A psi[CH2NH] isoster bond was introduced by replacing one peptide bond at a time within the 1513 malaria peptide KEKMV motif to obtain a set of five pseudopeptides. The motif belongs to a Plasmodium falciparum malarial peptide coded 1513, derived from the MSP-1 protein. This high-binding motif included in the 1513 peptide is involved in the attachment of the malarial parasite to human erythrocytes. The novel malaria 1513 psi[CH2NH] surrogates were analyzed using RP-HPLC and MALDI-TOF mass spectrometry techniques. Nuclear magnetic resonance experiments allowed definition of the five pseudopeptide analogues' secondary structural features. Such structures are present in only a very few molecules in the 1513 parent peptide.

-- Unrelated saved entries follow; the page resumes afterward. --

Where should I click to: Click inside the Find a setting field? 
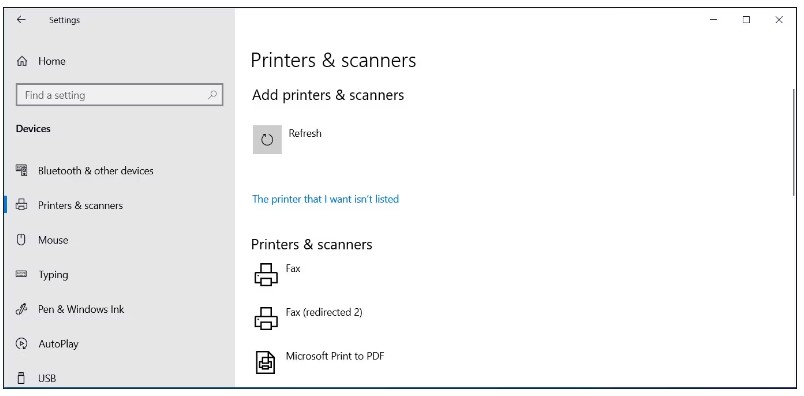pyautogui.click(x=119, y=95)
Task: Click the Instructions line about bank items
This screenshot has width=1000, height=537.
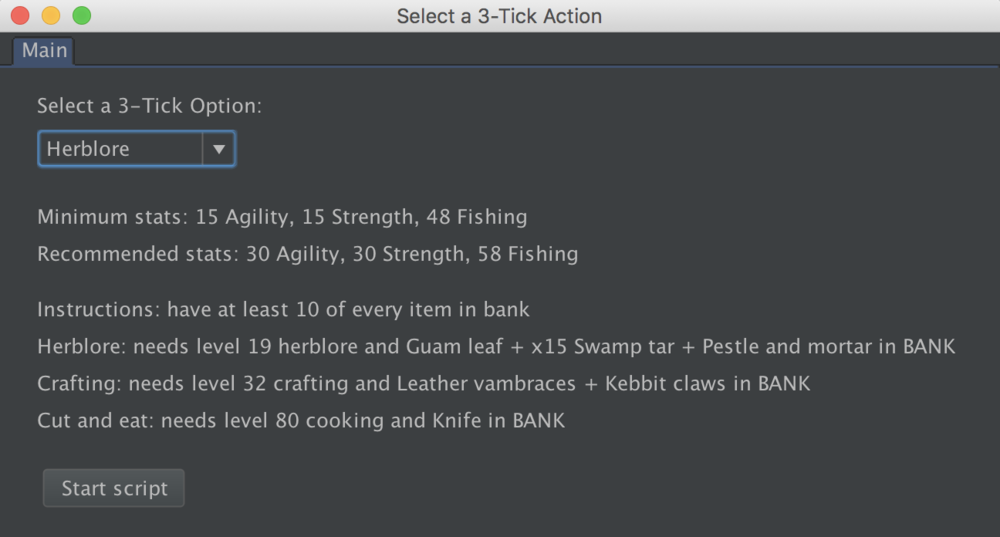Action: point(283,310)
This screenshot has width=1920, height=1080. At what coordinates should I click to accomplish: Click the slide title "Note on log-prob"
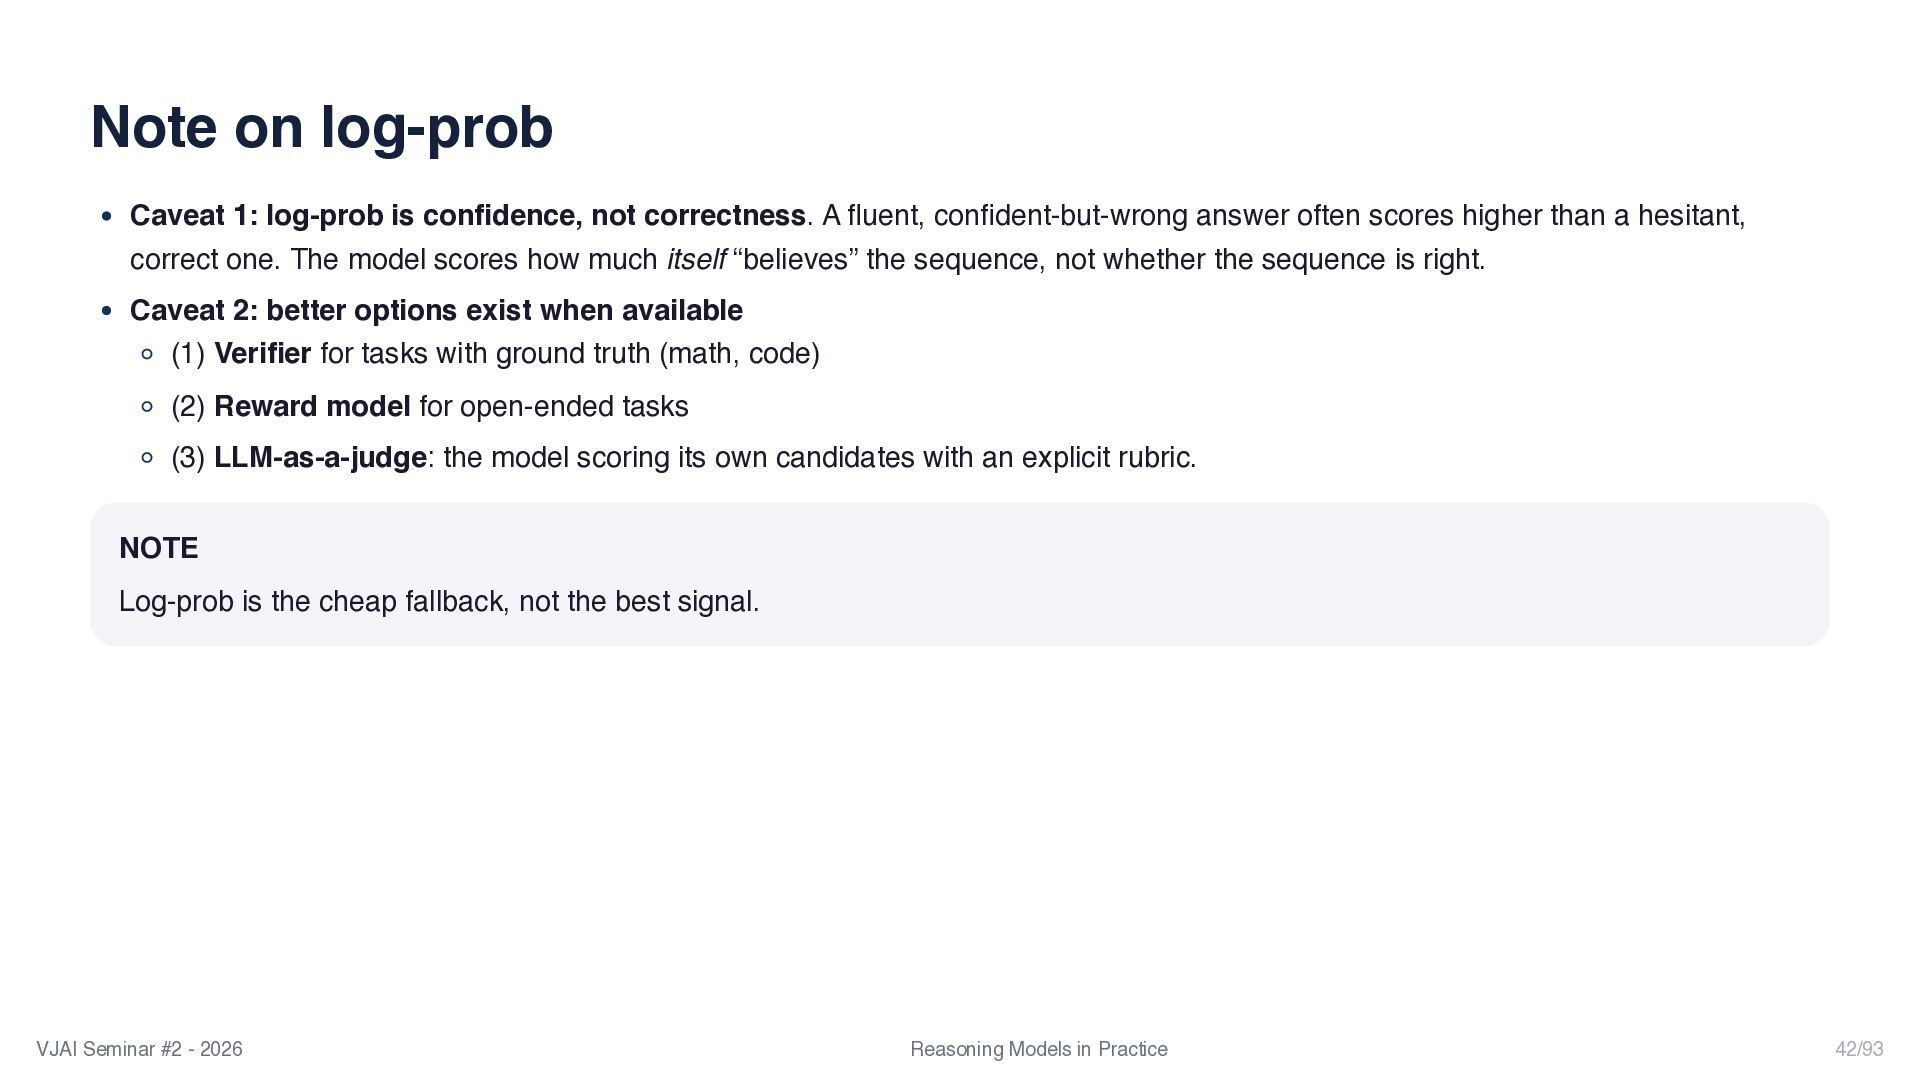click(321, 128)
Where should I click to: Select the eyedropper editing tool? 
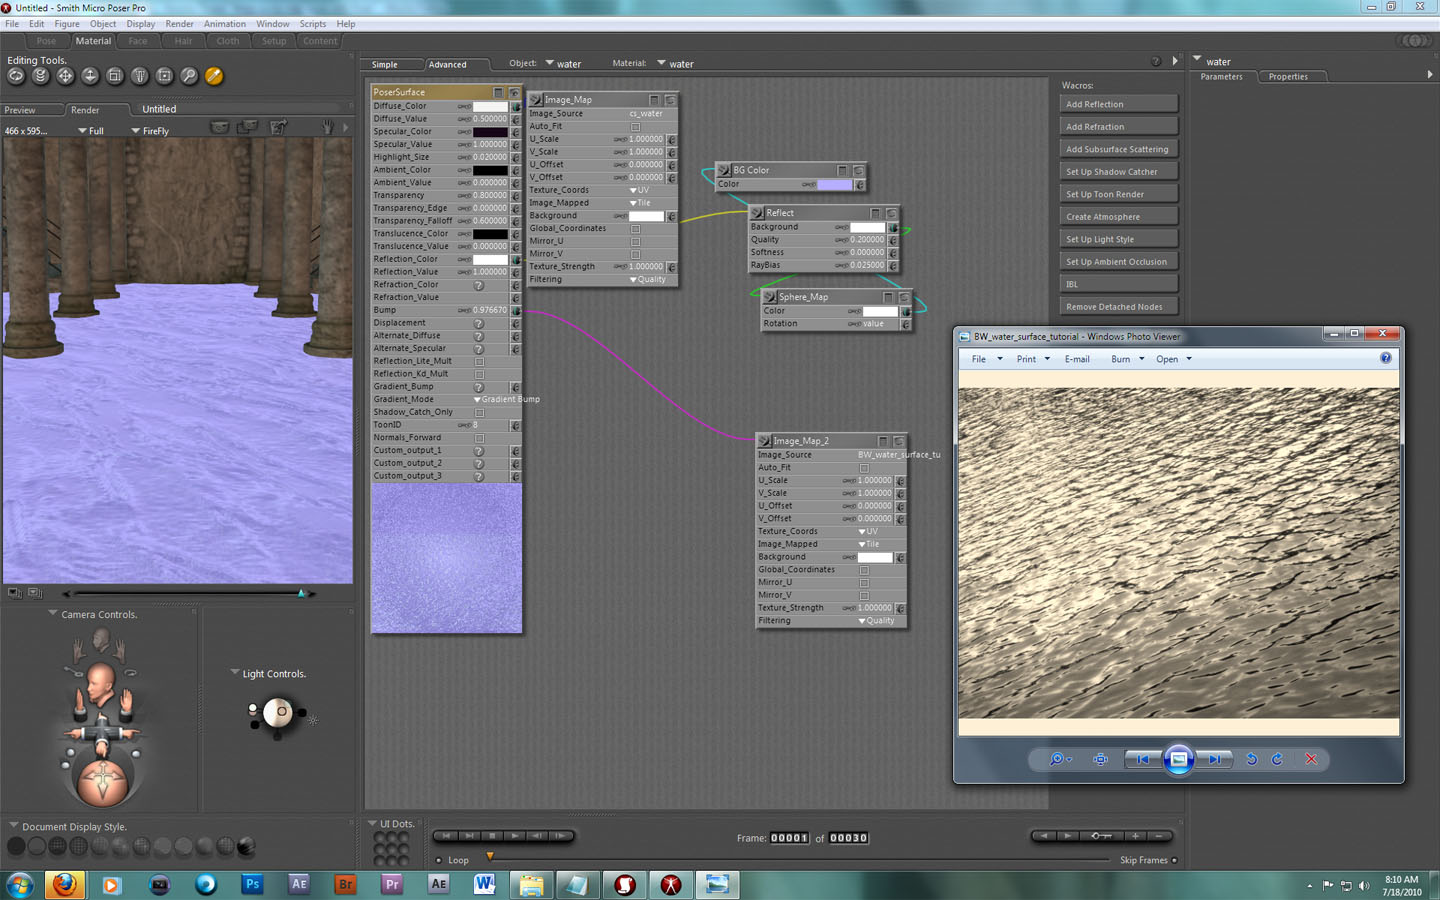(214, 76)
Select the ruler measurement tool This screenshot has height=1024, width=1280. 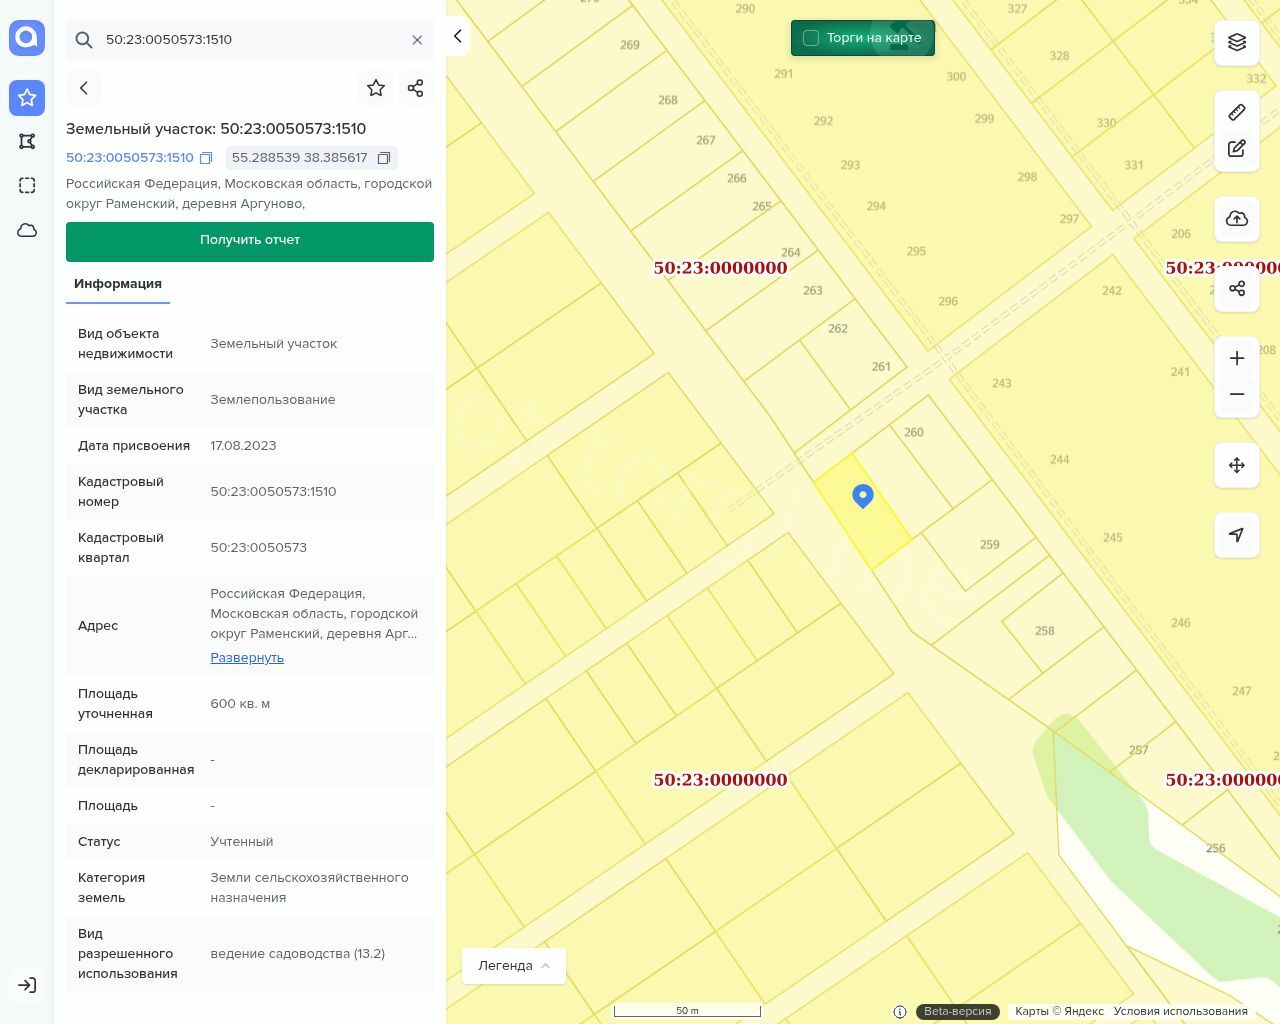click(1237, 112)
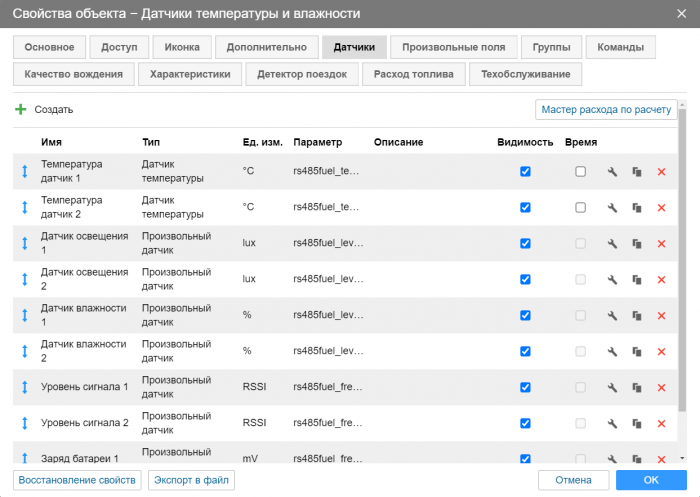Delete the Датчик освещения 1 sensor
This screenshot has height=497, width=700.
click(x=661, y=244)
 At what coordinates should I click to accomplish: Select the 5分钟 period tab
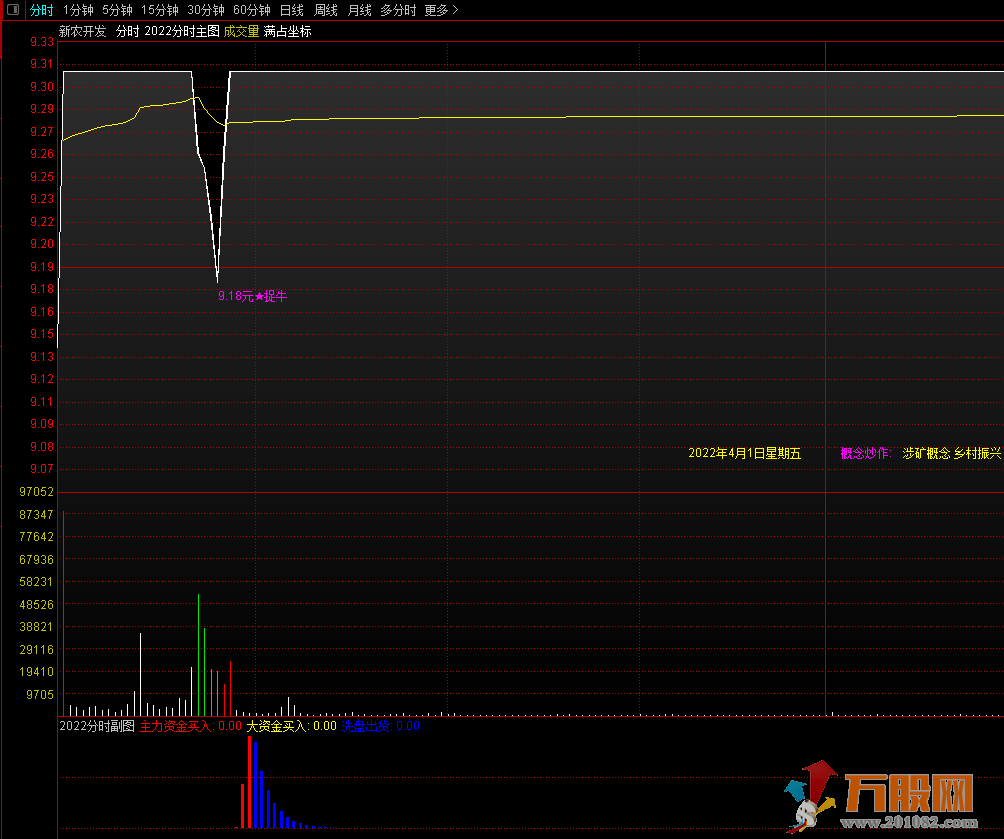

A molecular model demonstrating the solution of the three-dimensional structure of the 1 513 peptide Pse-437 analogue was constructed on the basis of 1H-NMR spectral parameters. Monoclonal antibodies were generated to the five 1513 malaria peptide pseudopeptide analogues. These antibodies not only recognize the native MSP-1 (195 kDa) and its 83 kDa and 42 kDa proteolytic processing proteins but also different SPf(66)n malaria vaccine batches containing the native sequence. In addition, the mAbs were able to modify the kinetics of Plasmodium falciparum parasites' intraerythrocytic development and their ability to invade new RBCs. The presented evidence suggests that peptide bond-modified peptides could reproduce a transient state in 1513's native sequence and represent useful candidates in the development of a second generation of effective malarial vaccines.